Introduction to Programming and C++

Contents Previous Topic Next Topic

Each time that an object is either:

  • passed-by-value to a function,
  • passed as an argument to a newly declared variable of the same type,
  • returned-by-value from a function and assigned to a newly declared variable

a copy of the object being transferred is made.

Copying Built-in Data Types

For built-in data types, this is quite obvious:

#include <iostream>
using namespace std;

int incr( int n ) {
	++n;

	return n;
}

int main() {
	int var = 3;

	cout << var << " and " << incr( var ) << endl;

	return 0;
}

First, when var is passed to id, a copy is made. Thus, when n is modified inside of the function incr, the original variable var is left unchanged. Similarly, when the incremented parameter n is returned from incr, a copy is returned.

That a copy of the parameter (or a local variable, for that matter) is returned is important, as after the variable is returned, the local variable/parameter ceases to exists: the compiler may allocate that memory for another function call, or perhaps the OS may reclaim that memory.

Copying Objects

When an object (an instance of a class) is passed- or returned-by-value to or from a function, it, too, is copied in the sense that memory is allocated for a new instance and all of the values of the member variables are copied over to the new instance.
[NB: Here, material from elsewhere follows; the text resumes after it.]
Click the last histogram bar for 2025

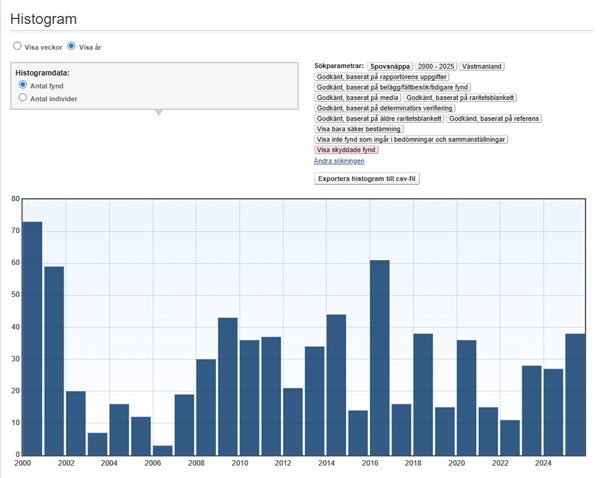tap(575, 394)
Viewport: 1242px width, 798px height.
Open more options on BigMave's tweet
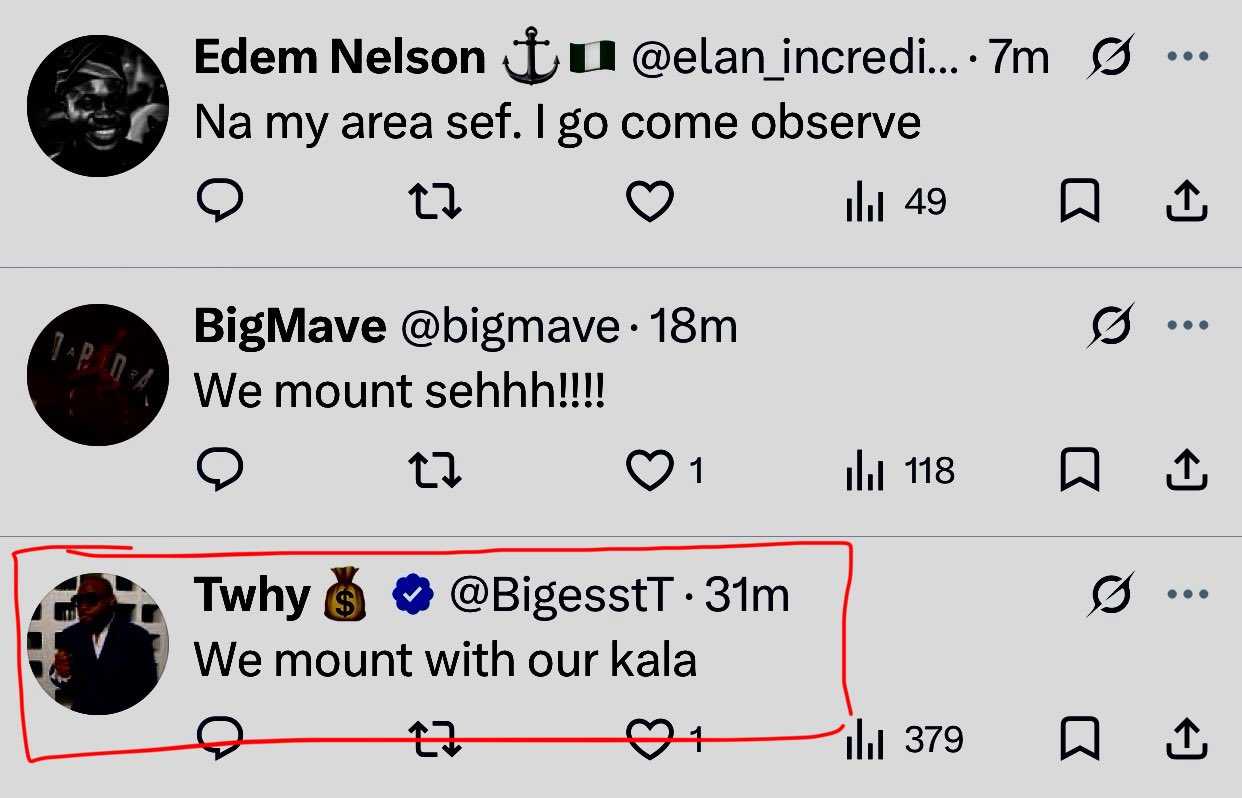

For instance, consider the following class:

#include <iostream>
using namespace std;

class Coord {
	private:
		double x;
		double y;

	public:
		Coord( double, double );

		double get_x() const;
		double get_y() const;

		void set_x( double );
		void set_y( double );
};

Coord::Coord( double x1, double y1 ):x( x1 ), y( y1 ) {
	// empty constructor
}

double Coord::get_x() const { return x; }
double Coord::get_y() const { return y; }

void Coord::set_x( double x1 ) { x = x1; }
void Coord::set_y( double y1 ) { y = y1; }

Coord reflect( Coord coord ) {
	coord.set_x( -coord.get_x() );
	coord.set_y( -coord.get_y() );

	return coord;
}

int main() {
	Coord pt( -5.32, 3.25 );

	cout << "Original: (" << pt.get_x() << ", "
	     << pt.get_y() << ")" << endl;

	cout << "Copied point: (" << reflect( pt ).get_x() << ", "
	     << reflect( pt ).get_y() << ")" << endl;

	// pt is unchanged
	cout << "Original: (" << pt.get_x() << ", "
	     << pt.get_y() << ")" << endl;

	return 0;
}

Copying Pointers

Suppose, however, the class stored a pointer to an array. In this case, simply the address stored by the pointer would be copied over, as opposed to copying the entire array. Consequently, if such an object is passed to a function, the pointer would still point to the same memory location as the original object. Thus, changes to the "copied" function inside the function could affect the original argument.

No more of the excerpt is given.